決して裕福ではない家庭の6人兄弟の中で生まれ育ち、12歳から家計を支えるために働きはじめた。会社設立から20数年で、MAXグループ全体で1万7,000人を超える規模に拡大させた同氏の熱い想いや目指す未来とは。(取材日/2017年2月)。

(1/2)からの続き

国民の民間企業に対するイメージをよいものに変えたい。

次の一手としてはどのようなことを考えていますか。

 現在、弊社は上場を目指しています。6年前から経営の透明性を高めるべく取り組んでおり、上場のタイミングを見極めている状況です。海外・国内の双方において私の保有する株式を公開することで、さらに会社の透明性を高め、世界中の起業家達と同じフィールドに立ちたいのです。
ミャンマーは、この50年で大きく出遅れました。すぐに大きく変わるのは難しいです。しばらくは耐えることも必要でしょう。変わるのには、時間が掛かると思います。
私は、これまで20年以上ビジネスに携わってきました。国内外の多くの友人との交流の中で、国際水準のビジネスのあり方を学んできました。責任感を高く持った上で事業に取り組むことが必須だと感じています。弊社の事業活動を通じて、ミャンマー国民の民間企業に対する信用も高めていきたいと思っています。
• • • • •
◆ 実施する課題:
1. 抜粋のうち、「次の一手としてはどのようなことを考えていますか。」から「は、時間が掛かると思います。」までを両端を含めて一字一句そのまま書き写すこと。
2. 抜粋について、次の問いに答えること。
(a) 取材日はいつか。
(b) 会社は何年前から経営の透明性を高める取り組みをしているか。
(c) 話し手はビジネスに何年以上携わってきたか。
データは抜粋とは別の出典から取ったものである。

◆ 提供データ:
• • • • •
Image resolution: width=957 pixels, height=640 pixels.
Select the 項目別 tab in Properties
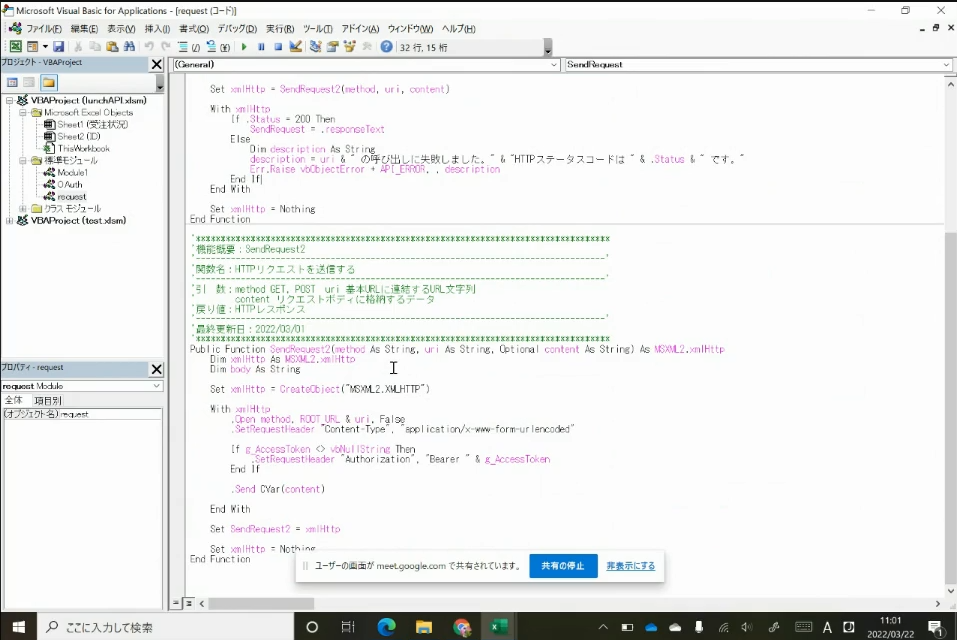tap(48, 400)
• • • • •
◆ 各課題の解答:
1.
次の一手としてはどのようなことを考えていますか。

 現在、弊社は上場を目指しています。6年前から経営の透明性を高めるべく取り組んでおり、上場のタイミングを見極めている状況です。海外・国内の双方において私の保有する株式を公開することで、さらに会社の透明性を高め、世界中の起業家達と同じフィールドに立ちたいのです。
ミャンマーは、この50年で大きく出遅れました。すぐに大きく変わるのは難しいです。しばらくは耐えることも必要でしょう。変わるのには、時間が掛かると思います。

2.
(a) 2017年2月
(b) 6年前から
(c) 20年以上